According to the printed circuit board of the present invention, when an electronic component such as a semiconductor element is connected to the wiring pattern through the anisotropic conductive film in the opening of the solder resist layer, residual air is generated. Is completely removed, so that electrical and mechanical connection is improved. In addition, since connection failure due to aging is eliminated, a highly reliable connection can be obtained. Further, particularly when the air vent hole is provided at a position corresponding to the corner of the opening, the residual air is further reduced, and the electrical and mechanical connection is further completed.

[Brief description of the drawings]

FIG. 1 is a plan view showing a configuration of a printed circuit board according to the present invention.

FIG. 2 is a sectional view taken along line AA of FIG.

FIG. 3 is an explanatory view (part 1) of a method for connecting an electronic component to a printed circuit board via an anisotropic conductive film according to the present invention.

FIG. 4 is an explanatory view (part 2) of a method for connecting an electronic component to a printed circuit board via an anisotropic conductive film according to the present invention.

FIG. 5 is an explanatory view (part 3) of a method of connecting an electronic component to a printed circuit board via an anisotropic conductive film according to the present invention.

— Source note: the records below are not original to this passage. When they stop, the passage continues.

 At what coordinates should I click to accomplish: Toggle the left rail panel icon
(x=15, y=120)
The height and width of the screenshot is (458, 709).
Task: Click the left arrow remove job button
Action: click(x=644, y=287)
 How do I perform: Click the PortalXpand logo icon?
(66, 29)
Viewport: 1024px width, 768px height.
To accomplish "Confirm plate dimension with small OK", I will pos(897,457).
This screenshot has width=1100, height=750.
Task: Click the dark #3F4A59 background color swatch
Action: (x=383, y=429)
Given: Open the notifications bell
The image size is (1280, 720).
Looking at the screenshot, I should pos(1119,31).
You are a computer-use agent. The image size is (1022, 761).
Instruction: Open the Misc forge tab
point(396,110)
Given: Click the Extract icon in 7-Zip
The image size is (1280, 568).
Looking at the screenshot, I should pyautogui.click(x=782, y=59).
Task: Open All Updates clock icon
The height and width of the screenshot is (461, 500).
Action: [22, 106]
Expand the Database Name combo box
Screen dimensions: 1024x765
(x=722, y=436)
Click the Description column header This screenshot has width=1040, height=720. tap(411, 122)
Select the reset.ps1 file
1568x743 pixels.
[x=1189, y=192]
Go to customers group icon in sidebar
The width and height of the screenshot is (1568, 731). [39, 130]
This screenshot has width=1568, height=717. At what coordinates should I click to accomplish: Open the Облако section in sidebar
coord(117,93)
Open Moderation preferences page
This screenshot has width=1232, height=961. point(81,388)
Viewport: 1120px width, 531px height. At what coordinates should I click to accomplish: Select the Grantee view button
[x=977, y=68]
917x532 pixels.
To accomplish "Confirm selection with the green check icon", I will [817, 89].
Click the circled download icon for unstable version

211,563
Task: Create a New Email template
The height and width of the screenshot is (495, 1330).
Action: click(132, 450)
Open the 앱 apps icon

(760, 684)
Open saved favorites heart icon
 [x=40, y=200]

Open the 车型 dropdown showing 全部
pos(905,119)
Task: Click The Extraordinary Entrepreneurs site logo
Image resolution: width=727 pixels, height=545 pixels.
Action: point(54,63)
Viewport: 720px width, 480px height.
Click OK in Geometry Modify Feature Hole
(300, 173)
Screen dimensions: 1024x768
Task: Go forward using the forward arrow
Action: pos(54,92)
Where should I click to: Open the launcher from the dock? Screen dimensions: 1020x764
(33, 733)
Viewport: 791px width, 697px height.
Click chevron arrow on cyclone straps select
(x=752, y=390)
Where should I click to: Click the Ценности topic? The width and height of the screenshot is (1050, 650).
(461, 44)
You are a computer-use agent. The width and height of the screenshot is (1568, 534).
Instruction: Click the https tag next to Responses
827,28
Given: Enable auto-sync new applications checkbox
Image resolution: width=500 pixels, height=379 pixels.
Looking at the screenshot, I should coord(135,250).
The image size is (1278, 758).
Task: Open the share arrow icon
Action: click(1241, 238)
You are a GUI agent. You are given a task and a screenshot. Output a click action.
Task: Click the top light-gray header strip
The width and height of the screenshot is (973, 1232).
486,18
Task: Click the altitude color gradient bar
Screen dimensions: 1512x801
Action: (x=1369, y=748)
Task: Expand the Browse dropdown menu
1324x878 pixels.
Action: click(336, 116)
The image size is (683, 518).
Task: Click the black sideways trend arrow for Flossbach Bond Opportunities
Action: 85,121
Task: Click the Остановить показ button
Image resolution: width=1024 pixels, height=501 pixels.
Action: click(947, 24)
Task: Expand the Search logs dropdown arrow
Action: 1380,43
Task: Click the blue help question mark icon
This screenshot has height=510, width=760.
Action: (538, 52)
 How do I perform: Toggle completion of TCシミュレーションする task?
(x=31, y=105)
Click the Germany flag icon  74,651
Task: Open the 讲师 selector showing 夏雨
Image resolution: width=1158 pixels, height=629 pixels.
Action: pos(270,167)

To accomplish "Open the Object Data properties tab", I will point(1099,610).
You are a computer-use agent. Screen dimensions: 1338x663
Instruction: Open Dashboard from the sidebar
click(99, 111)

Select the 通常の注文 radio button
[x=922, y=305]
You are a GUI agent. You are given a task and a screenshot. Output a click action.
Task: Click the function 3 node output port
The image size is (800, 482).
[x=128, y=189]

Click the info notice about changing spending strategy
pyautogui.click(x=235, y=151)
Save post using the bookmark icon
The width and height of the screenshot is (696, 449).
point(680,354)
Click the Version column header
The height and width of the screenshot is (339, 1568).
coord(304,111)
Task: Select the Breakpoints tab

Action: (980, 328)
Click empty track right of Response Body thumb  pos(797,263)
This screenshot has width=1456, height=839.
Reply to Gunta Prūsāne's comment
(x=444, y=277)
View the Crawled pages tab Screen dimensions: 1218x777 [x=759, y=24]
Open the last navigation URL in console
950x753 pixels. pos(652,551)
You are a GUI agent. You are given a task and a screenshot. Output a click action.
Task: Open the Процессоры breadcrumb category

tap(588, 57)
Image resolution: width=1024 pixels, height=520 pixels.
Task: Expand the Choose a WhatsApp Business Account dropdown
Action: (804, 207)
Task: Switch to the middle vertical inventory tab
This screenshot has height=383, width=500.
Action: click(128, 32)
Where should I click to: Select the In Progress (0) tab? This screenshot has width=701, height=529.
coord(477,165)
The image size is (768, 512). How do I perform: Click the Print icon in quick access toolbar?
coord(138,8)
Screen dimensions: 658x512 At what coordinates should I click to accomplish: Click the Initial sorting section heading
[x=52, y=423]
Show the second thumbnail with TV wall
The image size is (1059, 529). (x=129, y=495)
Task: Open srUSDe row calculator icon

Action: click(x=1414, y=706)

FIG. 6 is an explanatory view (No. 4) of a method for connecting an electronic component to a printed circuit board via an anisotropic conductive film according to the present invention.

FIG. 7 is an explanatory view of another method of pressing an anisotropic conductive film on a printed circuit board according to the present invention.

FIG. 8 is a process diagram for connecting a conventional printed circuit board and a semiconductor element.

FIG. 9 is a sectional view taken along line BB of FIG. 8C.

FIG. 10 is a sectional view taken along line CC of FIG. 8C.

[Explanation of symbols]

10, 17 printed circuit board, 11 insulating board, 12
Wiring pattern, 13 solder resist layer, 14 anisotropic conductive film, 15 air vent hole, 16 opening, 20 semiconductor element, 21 bump, 30 residual air, 40 bonding head, 41 rubber

Claims (2)

[Claims] A solder resist layer having an opening is formed on an insulating substrate on which a predetermined wiring pattern is formed, and an electronic component is connected to a connecting portion of the wiring pattern facing the opening. A printed circuit board connected via an isotropic conductive film, wherein an air vent hole is provided in the insulating substrate facing an opening of the solder resist layer. 2. The air vent hole is provided at a position corresponding to a corner of the opening.
A printed circuit board according to claim 1.